# Corsair H100i fan detection issues.



## Splinterwasp

Hello TechSupport forum members,

I'm having some issues with my Corsair H100i cooling system.

Here is my initial screen on Corsair Link v2










And here is the version:










As you can see, or should I say cannot see any fans.

I have checked the connections on the pump for the two fans and they are properly seated. I disconnected and reconnected them to be extra sure.

The Corsair Link USB is connected both in the mini port and the header on the mobo.

I am using Windows 8.1 however I had this same problem on Windows 7.

The problem only started on Windows 7 about a week ago, it had been working fine for about a year. I upgraded to 8.1 yesterday and the problem still persists.

Does anyone know what is happening?

Regards
Kyle.


----------



## bassfisher6522

It could be that you have the USB link cable on the wrong header, try a different one. Or that you have the USB link plug backwards on the mobo header. Have you tried to see if there is software update for the LINK software?


----------



## Splinterwasp

Hey thanks for the reply!

Yes I checked the header and tried a different one and that made no difference. The software is completely up-to-date and so is the firmware.


----------



## gcavan

Please confirm you have the Cooling unit/pump fully connected.

Power to an available SATA power connector from power supply
Pump RPM control (3-pin with only the sense wire) to CPU fan header
System control to an available USB 2.0 header

Is the system detected correctly in Device Manager?


----------



## Splinterwasp

_Power to an available SATA power connector from power supply
_
*Yes power is properly connected.*

_Pump RPM control (3-pin with only the sense wire) to CPU fan header_

*Yes the 3 pin connector is connected see picture to where.*

_System control to an available USB 2.0 header

_*I have connected it to two different headers and get the same result.*
_
Is the system detected correctly in Device Manager?

● Provided material:
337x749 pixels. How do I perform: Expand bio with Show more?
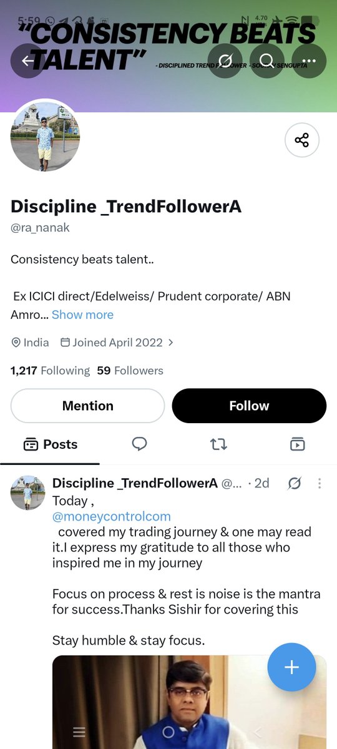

● Task requirements:
(1) In the Corsair H100i forum thread, how long had the cooling system worked fine before the problem started on Windows 7?
(2) Reproduce the stretch of the Corsair H100i forum thread from "As you can see, or" through "be extra sure.".
(3) Carry on the Corsair H100i forum thread from the point where it stops.

● The results:
(1) About a year.

(2)
As you can see, or should I say cannot see any fans.

I have checked the connections on the pump for the two fans and they are properly seated. I disconnected and reconnected them to be extra sure.

(3)
_*I can't find it in Device manager, what would it be under?*










I've seen this on another forum, I do not know if those headers are "High powered" but if i can locate a mini usb > USB I can try plugging it into the back of the case for a test.



> *EDIT : Here's the fix:*
> You need to connect the H100i to a high power USB header on your motherboard. If your board doesnt support it, try to route a mini-usb to usb cable from the H100i to the port located on your motherboard's IO.


----------



## Tyree

Device Manager...........Right clik My Computer- select Properties - Hardware - Device manager.


----------



## Splinterwasp

Tyree said:


> Device Manager...........Right clik My Computer- select Properties - Hardware - Device manager.


Sorry you miss understood me, I know how to locate device manager.

I cannot find the H100i in it though.

Anyway something strange happened! Out of the blue, "corsair Link has detected new hardware - a reboot is required" 

After restart it's all working again! Though I'm scared this won't last long...


----------



## Tyree

I doubt a CPU cooler will show in Device manager since it's not a component or peripheral.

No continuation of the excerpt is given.